# Data for this task

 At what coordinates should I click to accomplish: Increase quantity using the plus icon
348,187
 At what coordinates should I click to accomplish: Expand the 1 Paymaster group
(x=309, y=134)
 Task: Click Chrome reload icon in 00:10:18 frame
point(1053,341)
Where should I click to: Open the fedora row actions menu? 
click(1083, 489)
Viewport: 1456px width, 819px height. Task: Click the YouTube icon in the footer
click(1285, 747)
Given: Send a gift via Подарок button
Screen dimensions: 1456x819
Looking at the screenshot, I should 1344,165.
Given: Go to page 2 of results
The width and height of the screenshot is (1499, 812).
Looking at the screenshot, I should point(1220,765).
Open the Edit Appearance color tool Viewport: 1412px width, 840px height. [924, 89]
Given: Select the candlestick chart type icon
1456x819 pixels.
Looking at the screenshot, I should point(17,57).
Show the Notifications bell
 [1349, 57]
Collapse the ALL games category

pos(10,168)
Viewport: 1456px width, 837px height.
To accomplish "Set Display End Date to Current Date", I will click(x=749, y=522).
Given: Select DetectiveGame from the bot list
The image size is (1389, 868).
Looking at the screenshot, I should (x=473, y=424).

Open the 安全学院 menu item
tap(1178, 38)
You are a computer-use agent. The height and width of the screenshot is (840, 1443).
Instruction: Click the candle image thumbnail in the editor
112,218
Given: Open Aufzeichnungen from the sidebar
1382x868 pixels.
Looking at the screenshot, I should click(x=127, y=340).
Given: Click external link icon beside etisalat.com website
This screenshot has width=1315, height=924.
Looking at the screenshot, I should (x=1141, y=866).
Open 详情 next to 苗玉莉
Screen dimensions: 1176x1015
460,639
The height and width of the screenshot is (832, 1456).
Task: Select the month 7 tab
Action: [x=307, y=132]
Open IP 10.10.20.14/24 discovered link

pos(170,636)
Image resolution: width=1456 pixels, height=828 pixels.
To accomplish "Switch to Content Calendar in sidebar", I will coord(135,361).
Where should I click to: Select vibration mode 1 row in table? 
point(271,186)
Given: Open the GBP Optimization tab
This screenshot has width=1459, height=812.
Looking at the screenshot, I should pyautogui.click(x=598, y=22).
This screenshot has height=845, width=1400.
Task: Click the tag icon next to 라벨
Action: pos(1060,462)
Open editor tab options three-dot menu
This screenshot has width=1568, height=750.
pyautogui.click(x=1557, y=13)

# Exercise prompt
Both the first line of the records above and the line containing "Given: Open the GBP Optimization tab" are to be transcribed exactly, together with every line between them, and nothing else.

# Exercise response
 At what coordinates should I click to accomplish: Increase quantity using the plus icon
348,187
 At what coordinates should I click to accomplish: Expand the 1 Paymaster group
(x=309, y=134)
 Task: Click Chrome reload icon in 00:10:18 frame
point(1053,341)
Where should I click to: Open the fedora row actions menu? 
click(1083, 489)
Viewport: 1456px width, 819px height. Task: Click the YouTube icon in the footer
click(1285, 747)
Given: Send a gift via Подарок button
Screen dimensions: 1456x819
Looking at the screenshot, I should 1344,165.
Given: Go to page 2 of results
The width and height of the screenshot is (1499, 812).
Looking at the screenshot, I should point(1220,765).
Open the Edit Appearance color tool Viewport: 1412px width, 840px height. [924, 89]
Given: Select the candlestick chart type icon
1456x819 pixels.
Looking at the screenshot, I should point(17,57).
Show the Notifications bell
 [1349, 57]
Collapse the ALL games category

pos(10,168)
Viewport: 1456px width, 837px height.
To accomplish "Set Display End Date to Current Date", I will click(x=749, y=522).
Given: Select DetectiveGame from the bot list
The image size is (1389, 868).
Looking at the screenshot, I should (x=473, y=424).

Open the 安全学院 menu item
tap(1178, 38)
You are a computer-use agent. The height and width of the screenshot is (840, 1443).
Instruction: Click the candle image thumbnail in the editor
112,218
Given: Open Aufzeichnungen from the sidebar
1382x868 pixels.
Looking at the screenshot, I should click(x=127, y=340).
Given: Click external link icon beside etisalat.com website
This screenshot has width=1315, height=924.
Looking at the screenshot, I should (x=1141, y=866).
Open 详情 next to 苗玉莉
Screen dimensions: 1176x1015
460,639
The height and width of the screenshot is (832, 1456).
Task: Select the month 7 tab
Action: [x=307, y=132]
Open IP 10.10.20.14/24 discovered link

pos(170,636)
Image resolution: width=1456 pixels, height=828 pixels.
To accomplish "Switch to Content Calendar in sidebar", I will coord(135,361).
Where should I click to: Select vibration mode 1 row in table? 
point(271,186)
Given: Open the GBP Optimization tab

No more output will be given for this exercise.